▸ **WHAT IS NEEDED**
In the entries below, find the line with "The height and width of the screenshot is (205, 142)." and the line with "Open the Egg section"; reproduce those two lines and all lines between them exactly, without pictures.

▸ **DATA SUPPLIED**
□ □ □ □

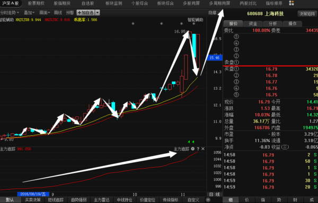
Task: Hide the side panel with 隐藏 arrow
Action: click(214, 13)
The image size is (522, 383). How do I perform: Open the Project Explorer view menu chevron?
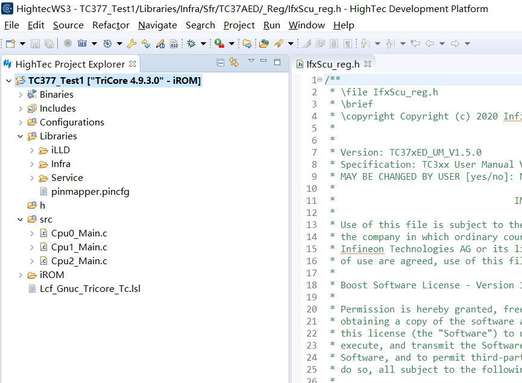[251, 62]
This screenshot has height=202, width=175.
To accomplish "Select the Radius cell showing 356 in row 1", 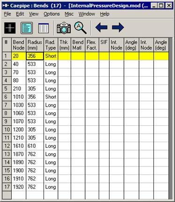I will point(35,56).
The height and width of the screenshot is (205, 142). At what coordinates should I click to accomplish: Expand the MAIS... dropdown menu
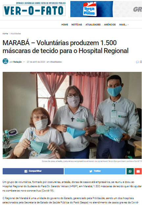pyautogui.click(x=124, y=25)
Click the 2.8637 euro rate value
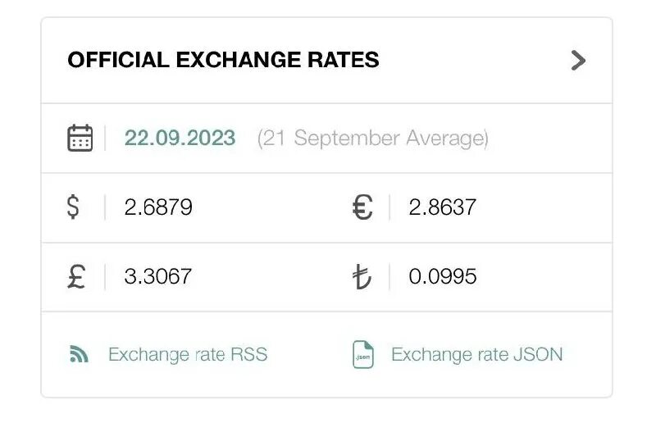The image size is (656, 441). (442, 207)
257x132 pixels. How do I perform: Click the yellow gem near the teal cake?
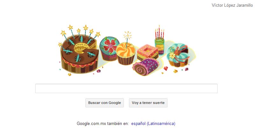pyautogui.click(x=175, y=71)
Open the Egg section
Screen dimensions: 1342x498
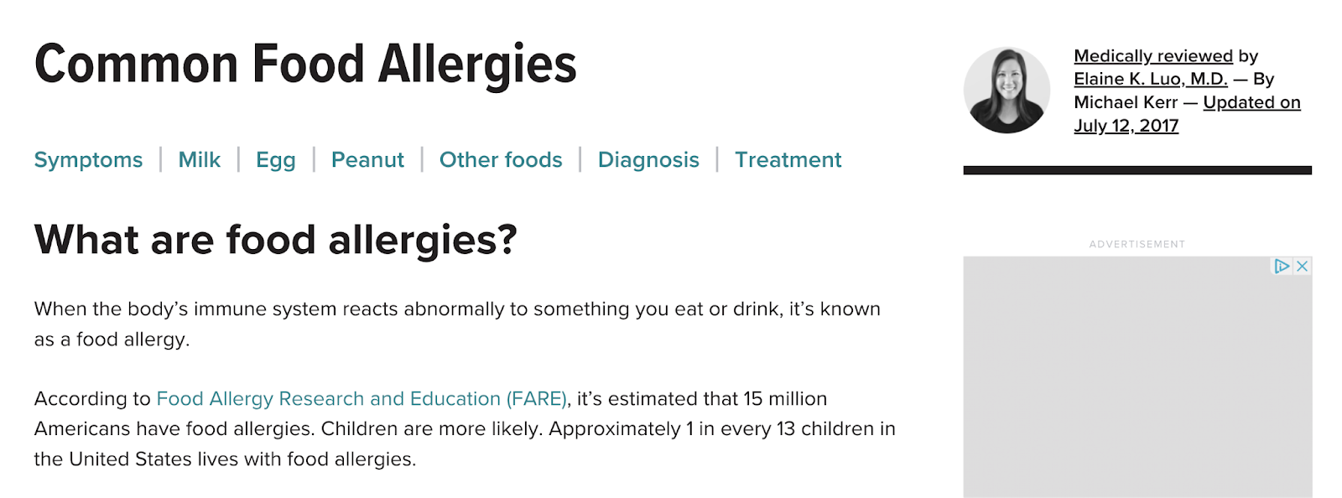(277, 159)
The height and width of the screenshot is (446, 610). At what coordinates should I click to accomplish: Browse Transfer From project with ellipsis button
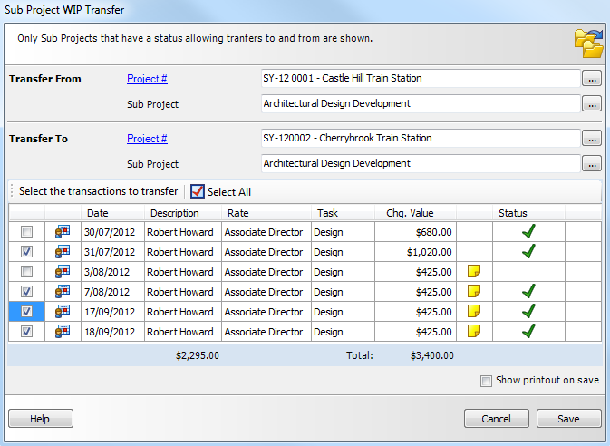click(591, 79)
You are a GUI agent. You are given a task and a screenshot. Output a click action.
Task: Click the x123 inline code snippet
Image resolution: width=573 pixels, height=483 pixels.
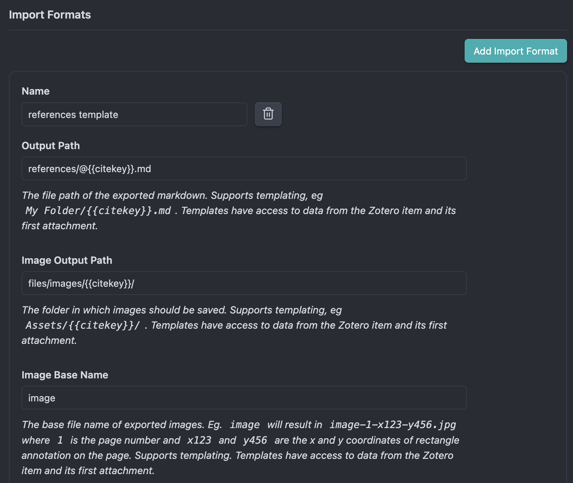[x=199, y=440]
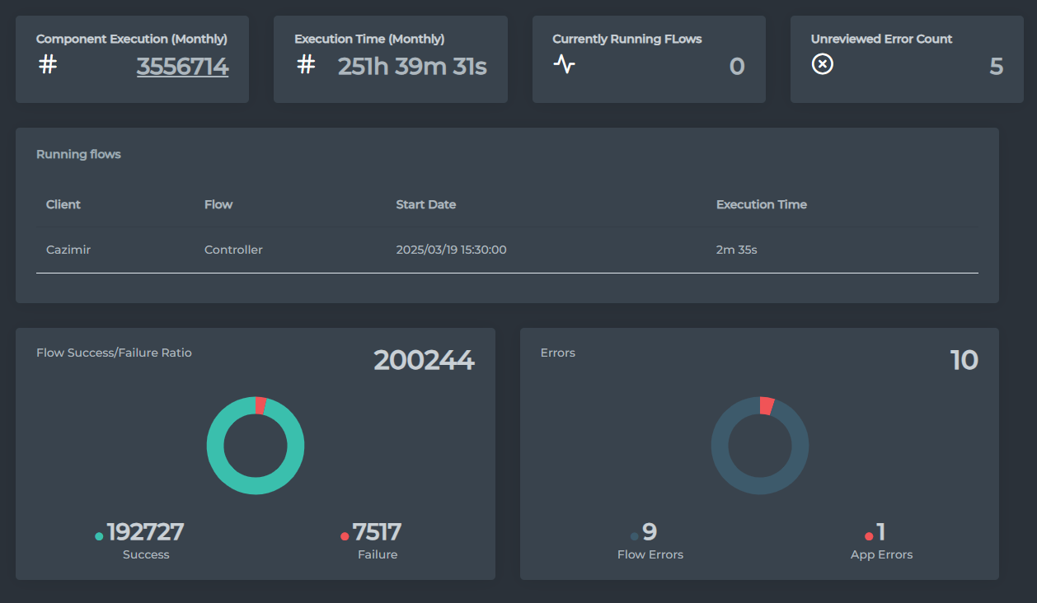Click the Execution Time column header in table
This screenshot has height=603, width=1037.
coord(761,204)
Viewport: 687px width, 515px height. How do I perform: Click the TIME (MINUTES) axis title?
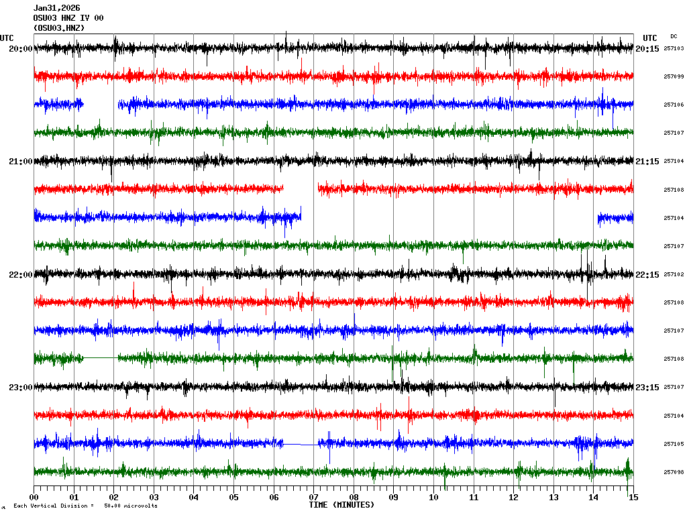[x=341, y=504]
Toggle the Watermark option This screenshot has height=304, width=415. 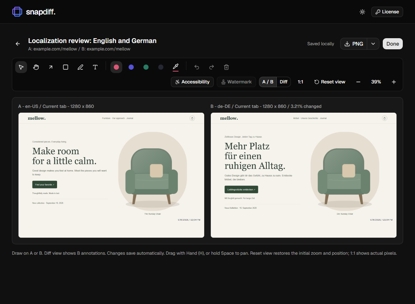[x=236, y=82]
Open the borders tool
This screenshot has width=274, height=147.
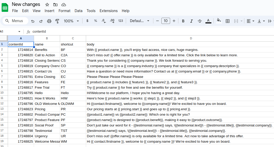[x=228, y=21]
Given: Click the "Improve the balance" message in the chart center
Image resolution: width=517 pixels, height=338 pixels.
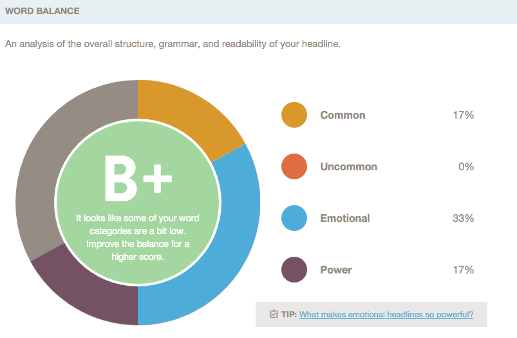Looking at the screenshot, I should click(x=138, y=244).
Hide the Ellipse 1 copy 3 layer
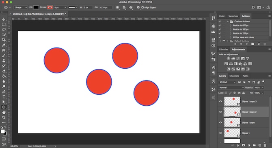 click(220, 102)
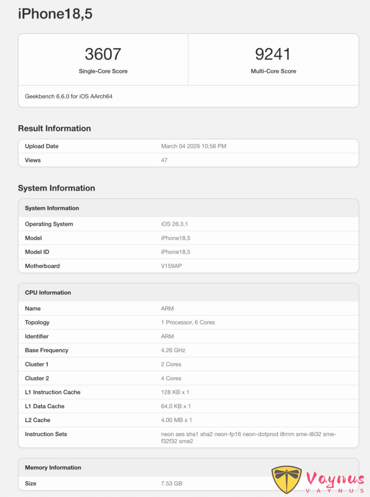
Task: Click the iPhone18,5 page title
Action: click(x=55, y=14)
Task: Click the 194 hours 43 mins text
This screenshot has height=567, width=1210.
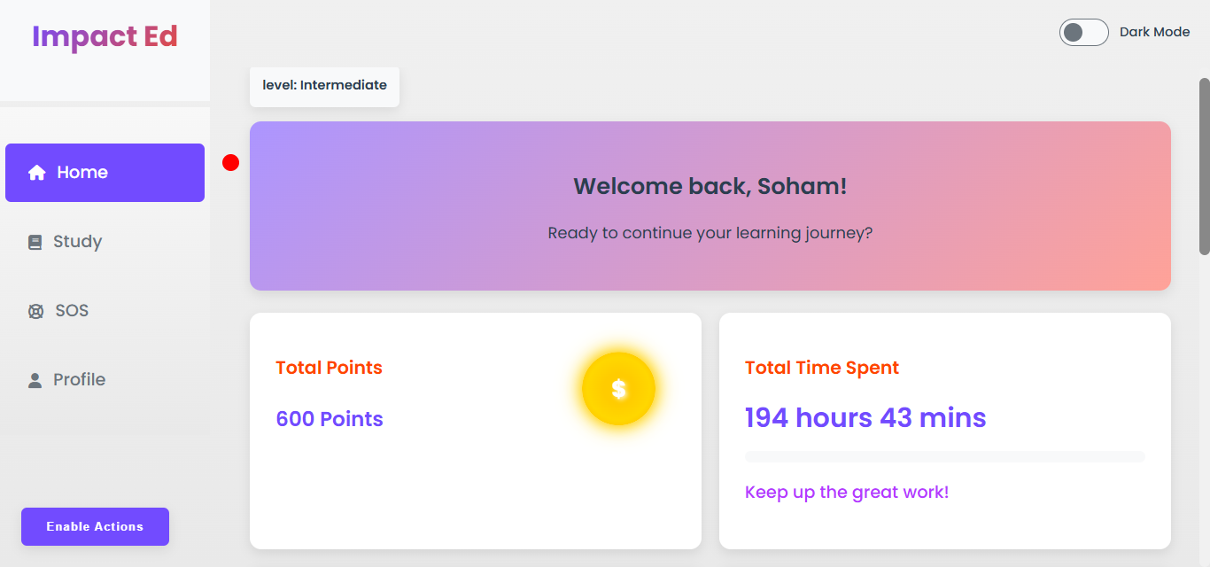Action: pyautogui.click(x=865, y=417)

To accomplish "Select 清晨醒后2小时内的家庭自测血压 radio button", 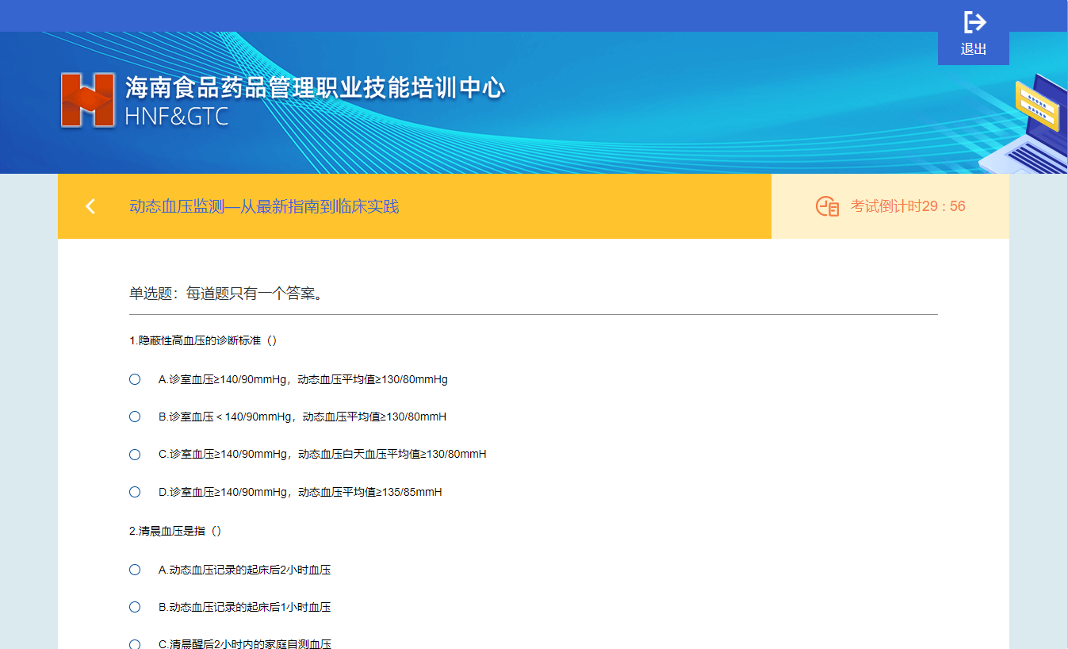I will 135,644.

□ □ □ □

▸ **RESULT OF THE TASK**
The height and width of the screenshot is (205, 142). At what coordinates should I click to accomplish: Expand the MAIS... dropdown menu
pyautogui.click(x=124, y=25)
Click the 2.8637 euro rate value
The image size is (656, 441). (442, 207)
257x132 pixels. How do I perform: Click the yellow gem near the teal cake?
pyautogui.click(x=175, y=71)
Open the Egg section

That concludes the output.